I don't know how much his mother had to do with it, but the link to his last stream shows it's now private, so I assume his channel will come back at some point.


----------



## Smoovy Jay (Nov 9, 2022)

Doesn't SJAM do this often (private his channel until his hangover shame wears off)?


----------



## FickleFuck (Nov 12, 2022)

Smoovy Jay said:


> Doesn't SJAM do this often (private his channel until his hangover shame wears off)?


Yeah, shit gets outted and blows up, he drunken rages and privates things. Not sure if this time that was the case, but that's what has happened every time in the past. Since Jessica Messica streamed and outted even more he may be laying low a little longer than usual.


----------



## Smoovy Jay (Nov 12, 2022)

FickleFuck said:


> Yeah, shit gets outted and blows up, he drunken rages and privates things. Not sure if this time that was the case, but that's what has happened every time in the past. Since Jessica Messica streamed and outted even more he may be laying low a little longer than usual.

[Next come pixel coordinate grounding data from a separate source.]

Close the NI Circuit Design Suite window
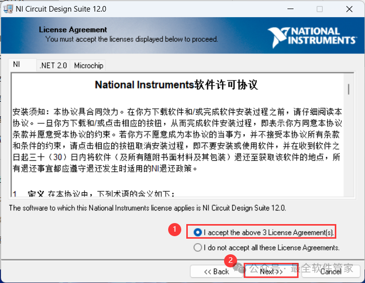(349, 9)
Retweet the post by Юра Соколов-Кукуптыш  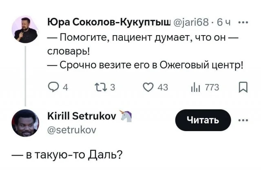pos(100,87)
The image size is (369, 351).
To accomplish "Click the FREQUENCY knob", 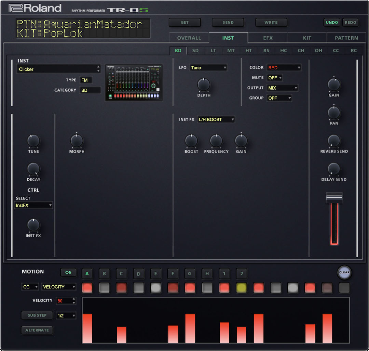I will pos(216,141).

It's just bizarre. If you're a fan of SJAM, it's not like you have a high standard for human behaviour. He should just lean into it.


----------



## Ponzo (Nov 12, 2022)

Found this in the comments of a reaction video , another fallen long-time VIB it seems


----------



## bbj and sams lawyer (Nov 12, 2022)

thank


FickleFuck said:


> Yeah, shit gets outted and blows up, he drunken rages and privates things. Not sure if this time that was the case, but that's what has happened every time in the past. Since Jessica Messica streamed and outted even more he may be laying low a little longer than usual.


That make sense about him laying low, or even his mom, especially if she helps him financially,  but I can't see it being forever, he is too much like Chantal lol.


----------



## FickleFuck (Nov 13, 2022)

Smoovy Jay said:


> It's just bizarre. If you're a fan of SJAM, it's not like you have a high standard for human behaviour. He should just lean into it.


I wish he would. It's like, Gut Boy, we done found your gay fat fetish vids, you've driven drunk for Wendy's and we know you wanted your roommate's dick. How much messier can you get? Lean in and let us watch, mother fucker.


----------



## ADHD (Nov 13, 2022)

This message was posted in his chat in his final stream on November 7th. If Sjam is really in rehab, his parents are footing the bill, and they may have told him he needed to delete his channel. (He only privated it, but his parents probably wouldn't know that).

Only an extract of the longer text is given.